Youth Substance Misuse Prevention Indicator Map

State-by-state Information

The report was supported by a grant from the Conrad N. Hilton Foundation.

The report highlights 10 indicators of the types of policy strategies that can help curb substance misuse by tweens, teens and young adults:

  • Limiting Access:
    • 37 states and Washington, D.C. have liability “dram shop” laws holding establishments accountable for selling alcohol to underage or obviously intoxicated individuals.
    • 30 states and Washington, D.C. have smoke-free laws prohibiting smoking in public places, including restaurants and bars.
  • Supporting Improved Well-being of Tweens, Teens and Young Adults:
    • 30 states had rates of treatment for teens with major depressive episodes above 38.1 percent.
    • 29 states and Washington, D.C. increased funding for mental health services in Fiscal Year 2015.
    • 21 states have comprehensive bullying prevention laws.
    • 35 states have at least an 80 percent high school graduation rate.
    • 31 states and Washington, D.C. have taken action to roll back “one-size-fits-all” sentences for nonviolent drug and other offenses.
  • Improving Counseling, Early Intervention and Treatment and Recovery Support:
    • 32 states and Washington, D.C. have explicit billing codes for Screening (questionnaires/conversations), Brief Intervention (short counseling) and Referral to Treatment (SBIRT) in their medical health (Medicaid or private insurance) programs, yet currently fewer than half of pediatricians report talking to teen patients about alcohol and other drug use.
    • 31 states and Washington, D.C. have laws in place to provide a degree of immunity from criminal charges or mitigation of sentencing for an individual seeking help for themselves or others experiencing an overdose.
    • 30 states and Washington, D.C. provide Medicaid coverage for all three medications approved by the Food and Drug Administration for the treatment of painkiller addiction.

Reducing Teen Substance Misuse identified a set of research-based approaches and recommendations to modernize the nation’s strategy to prevent and reduce substance use and support a full continuum-of-care, including:

  • Putting prevention first, using evidence-based approaches across communities and in schools. Each state should have an end-to-end network of experts and resources to support the effective community-based selection, adoption, implementation and evaluation of evidence-based programs;
  • Strategically investing in evidence-based programs that show the strongest results in reducing risk factors for substance misuse, poor academic performance, bullying, depression, violence, suicide, unsafe sexual behaviors and other problems that often emerge during teen years and young adulthood;
  • Integrating school-based and wider community efforts, via multisector collaboration — and effectively collecting data to assess community needs, better select programs that match with those needs and improve accountability. Schools cannot and should not be expected to solve the problem on their own;
  • Renewing efforts to gain support for the adoption and implementation of evidence-based and sustained school-based programs — moving beyond decades of ineffective approaches;
  • Incorporating SBIRT as a routine practice in middle and high schools and healthcare settings — along with other regular health screenings — even brief counseling and interventions can have a positive impact; and
  • Increasing funding support for sustained and ongoing mental health and substance use treatment and recovery.
+---+
WHAT YOU WILL DO:
A - According to the substance misuse extract, how many states have comprehensive bullying prevention laws?
B - Rewrite the substance misuse extract between "Youth Substance Misuse" and "restaurants and bars.", inclusive, changing "establishments" to "businesses".
C - Decide whether each statement agrees with the substance misuse extract: (i) 35 states have at least an 80 percent high school graduation rate; (ii) more than half of pediatricians report talking to teen patients about alcohol and other drug use; (iii) the report was supported by a grant from the Conrad N. Hilton Foundation. Answer yes or no for each, and quote the deciding words.
The listing that comes next has no connection to the substance misuse extract.
+---+
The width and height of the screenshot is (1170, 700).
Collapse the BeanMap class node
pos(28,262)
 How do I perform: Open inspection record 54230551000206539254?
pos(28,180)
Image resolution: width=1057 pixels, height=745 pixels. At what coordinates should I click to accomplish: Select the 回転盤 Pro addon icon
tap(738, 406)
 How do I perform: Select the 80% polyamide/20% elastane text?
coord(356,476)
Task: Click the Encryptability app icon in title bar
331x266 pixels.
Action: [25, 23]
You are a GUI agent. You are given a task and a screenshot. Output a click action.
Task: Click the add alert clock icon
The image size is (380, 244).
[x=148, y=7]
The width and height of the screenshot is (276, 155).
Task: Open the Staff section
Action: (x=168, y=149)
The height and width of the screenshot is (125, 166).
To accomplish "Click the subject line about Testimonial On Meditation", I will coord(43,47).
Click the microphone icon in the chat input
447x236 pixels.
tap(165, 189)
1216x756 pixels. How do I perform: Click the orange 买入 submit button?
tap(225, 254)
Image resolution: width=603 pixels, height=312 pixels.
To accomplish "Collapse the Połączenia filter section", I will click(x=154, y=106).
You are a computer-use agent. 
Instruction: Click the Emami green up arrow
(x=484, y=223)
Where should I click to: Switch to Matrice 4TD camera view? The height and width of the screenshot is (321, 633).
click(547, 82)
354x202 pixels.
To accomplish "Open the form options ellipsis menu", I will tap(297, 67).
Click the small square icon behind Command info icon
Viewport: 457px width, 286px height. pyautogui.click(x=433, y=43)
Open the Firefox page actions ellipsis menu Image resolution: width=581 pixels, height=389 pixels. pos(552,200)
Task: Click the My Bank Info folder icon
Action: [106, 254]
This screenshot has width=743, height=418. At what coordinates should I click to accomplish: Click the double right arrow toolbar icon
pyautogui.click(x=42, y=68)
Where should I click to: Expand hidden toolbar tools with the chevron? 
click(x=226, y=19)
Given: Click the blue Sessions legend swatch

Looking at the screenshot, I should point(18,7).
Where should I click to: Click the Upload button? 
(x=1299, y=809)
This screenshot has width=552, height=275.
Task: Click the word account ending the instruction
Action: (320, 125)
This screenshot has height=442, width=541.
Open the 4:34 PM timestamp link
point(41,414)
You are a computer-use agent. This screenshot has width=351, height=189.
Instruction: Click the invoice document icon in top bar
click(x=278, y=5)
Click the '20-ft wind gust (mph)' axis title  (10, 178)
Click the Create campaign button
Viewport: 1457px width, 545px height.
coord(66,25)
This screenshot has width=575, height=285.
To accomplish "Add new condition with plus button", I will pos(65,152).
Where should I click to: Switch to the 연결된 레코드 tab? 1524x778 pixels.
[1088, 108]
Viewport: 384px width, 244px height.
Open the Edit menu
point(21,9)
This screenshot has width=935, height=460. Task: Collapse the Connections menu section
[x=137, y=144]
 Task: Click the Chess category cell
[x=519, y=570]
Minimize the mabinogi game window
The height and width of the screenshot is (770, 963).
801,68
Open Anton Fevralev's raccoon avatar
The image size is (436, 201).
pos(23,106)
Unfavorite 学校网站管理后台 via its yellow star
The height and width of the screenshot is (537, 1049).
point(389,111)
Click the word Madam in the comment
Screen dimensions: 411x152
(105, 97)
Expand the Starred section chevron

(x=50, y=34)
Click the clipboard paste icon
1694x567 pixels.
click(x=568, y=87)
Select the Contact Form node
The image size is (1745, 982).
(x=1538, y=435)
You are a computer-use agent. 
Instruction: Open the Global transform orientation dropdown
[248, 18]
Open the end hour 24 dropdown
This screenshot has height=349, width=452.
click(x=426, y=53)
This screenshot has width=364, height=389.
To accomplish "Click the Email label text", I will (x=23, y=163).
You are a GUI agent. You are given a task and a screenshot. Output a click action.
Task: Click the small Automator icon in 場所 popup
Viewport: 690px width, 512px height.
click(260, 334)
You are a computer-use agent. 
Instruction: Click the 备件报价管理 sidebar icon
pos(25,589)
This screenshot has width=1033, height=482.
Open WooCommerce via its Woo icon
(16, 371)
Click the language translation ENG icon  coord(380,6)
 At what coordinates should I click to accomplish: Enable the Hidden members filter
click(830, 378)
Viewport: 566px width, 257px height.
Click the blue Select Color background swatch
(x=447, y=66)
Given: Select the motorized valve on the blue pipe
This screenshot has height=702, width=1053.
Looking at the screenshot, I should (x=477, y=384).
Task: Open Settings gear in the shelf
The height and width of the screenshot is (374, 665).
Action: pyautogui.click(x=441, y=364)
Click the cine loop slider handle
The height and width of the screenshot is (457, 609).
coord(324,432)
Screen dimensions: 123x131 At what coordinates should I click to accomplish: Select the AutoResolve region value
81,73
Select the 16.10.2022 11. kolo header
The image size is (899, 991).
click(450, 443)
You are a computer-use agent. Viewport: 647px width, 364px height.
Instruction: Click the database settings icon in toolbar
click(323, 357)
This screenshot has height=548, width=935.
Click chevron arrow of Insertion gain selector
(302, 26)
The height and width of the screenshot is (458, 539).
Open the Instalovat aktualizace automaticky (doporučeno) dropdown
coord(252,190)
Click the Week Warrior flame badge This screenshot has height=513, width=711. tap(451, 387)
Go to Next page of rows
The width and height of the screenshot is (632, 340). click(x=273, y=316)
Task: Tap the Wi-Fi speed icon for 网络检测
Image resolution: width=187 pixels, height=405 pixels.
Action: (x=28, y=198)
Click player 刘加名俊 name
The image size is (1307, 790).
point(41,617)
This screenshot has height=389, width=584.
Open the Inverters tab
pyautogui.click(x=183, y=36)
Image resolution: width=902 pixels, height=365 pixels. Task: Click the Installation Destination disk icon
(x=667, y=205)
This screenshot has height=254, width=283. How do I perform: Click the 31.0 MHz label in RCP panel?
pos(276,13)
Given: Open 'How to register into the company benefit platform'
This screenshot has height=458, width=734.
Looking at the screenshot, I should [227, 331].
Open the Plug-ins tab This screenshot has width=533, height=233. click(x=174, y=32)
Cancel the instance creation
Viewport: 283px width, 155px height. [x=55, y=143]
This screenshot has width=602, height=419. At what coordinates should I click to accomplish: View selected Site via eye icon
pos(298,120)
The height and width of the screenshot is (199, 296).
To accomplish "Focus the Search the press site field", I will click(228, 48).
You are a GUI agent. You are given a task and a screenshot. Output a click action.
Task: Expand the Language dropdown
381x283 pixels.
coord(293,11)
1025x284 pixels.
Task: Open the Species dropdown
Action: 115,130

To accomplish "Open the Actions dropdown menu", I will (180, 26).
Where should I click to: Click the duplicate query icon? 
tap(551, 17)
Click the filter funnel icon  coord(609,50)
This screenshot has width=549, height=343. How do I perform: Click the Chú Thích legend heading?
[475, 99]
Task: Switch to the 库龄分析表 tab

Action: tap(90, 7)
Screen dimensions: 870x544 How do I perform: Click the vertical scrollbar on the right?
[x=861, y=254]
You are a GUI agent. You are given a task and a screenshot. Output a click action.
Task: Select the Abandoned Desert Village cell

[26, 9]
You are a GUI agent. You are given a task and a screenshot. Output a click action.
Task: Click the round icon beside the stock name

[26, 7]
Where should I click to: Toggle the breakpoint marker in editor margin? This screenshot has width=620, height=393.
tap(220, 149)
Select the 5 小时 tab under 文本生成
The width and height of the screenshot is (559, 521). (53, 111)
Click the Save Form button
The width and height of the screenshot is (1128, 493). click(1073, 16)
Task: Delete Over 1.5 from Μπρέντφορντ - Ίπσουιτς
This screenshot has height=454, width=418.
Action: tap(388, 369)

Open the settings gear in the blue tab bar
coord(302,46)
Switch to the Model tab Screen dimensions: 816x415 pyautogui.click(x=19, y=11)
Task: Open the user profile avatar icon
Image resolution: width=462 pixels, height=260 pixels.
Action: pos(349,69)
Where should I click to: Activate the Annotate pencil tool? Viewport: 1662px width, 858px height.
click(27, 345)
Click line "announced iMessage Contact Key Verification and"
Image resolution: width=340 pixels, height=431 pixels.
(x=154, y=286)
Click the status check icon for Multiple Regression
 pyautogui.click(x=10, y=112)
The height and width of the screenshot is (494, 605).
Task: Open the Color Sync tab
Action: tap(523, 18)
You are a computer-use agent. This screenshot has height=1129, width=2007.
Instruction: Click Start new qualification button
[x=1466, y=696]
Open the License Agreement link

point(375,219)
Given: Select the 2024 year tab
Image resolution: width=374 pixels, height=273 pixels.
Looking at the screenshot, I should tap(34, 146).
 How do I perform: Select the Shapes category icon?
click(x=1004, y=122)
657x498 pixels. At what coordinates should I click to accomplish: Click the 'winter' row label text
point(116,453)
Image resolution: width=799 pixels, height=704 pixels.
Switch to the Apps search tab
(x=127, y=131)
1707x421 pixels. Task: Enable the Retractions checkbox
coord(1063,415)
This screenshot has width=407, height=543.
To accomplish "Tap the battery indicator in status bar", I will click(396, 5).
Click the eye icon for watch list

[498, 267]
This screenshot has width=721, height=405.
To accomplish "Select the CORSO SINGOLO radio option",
+---+
YOUR RESPONSES:
A - 21 states have comprehensive bullying prevention laws.

B -
Youth Substance Misuse Prevention Indicator Map

State-by-state Information

The report was supported by a grant from the Conrad N. Hilton Foundation.

The report highlights 10 indicators of the types of policy strategies that can help curb substance misuse by tweens, teens and young adults:

  • Limiting Access:
    • 37 states and Washington, D.C. have liability “dram shop” laws holding businesses accountable for selling alcohol to underage or obviously intoxicated individuals.
    • 30 states and Washington, D.C. have smoke-free laws prohibiting smoking in public places, including restaurants and bars.

C -
(i) Yes: "35 states have at least an 80 percent high school graduation rate."
(ii) No: "currently fewer than half of pediatricians report talking to teen patients about alcohol and other drug use."
(iii) Yes: "The report was supported by a grant from the Conrad N. Hilton Foundation."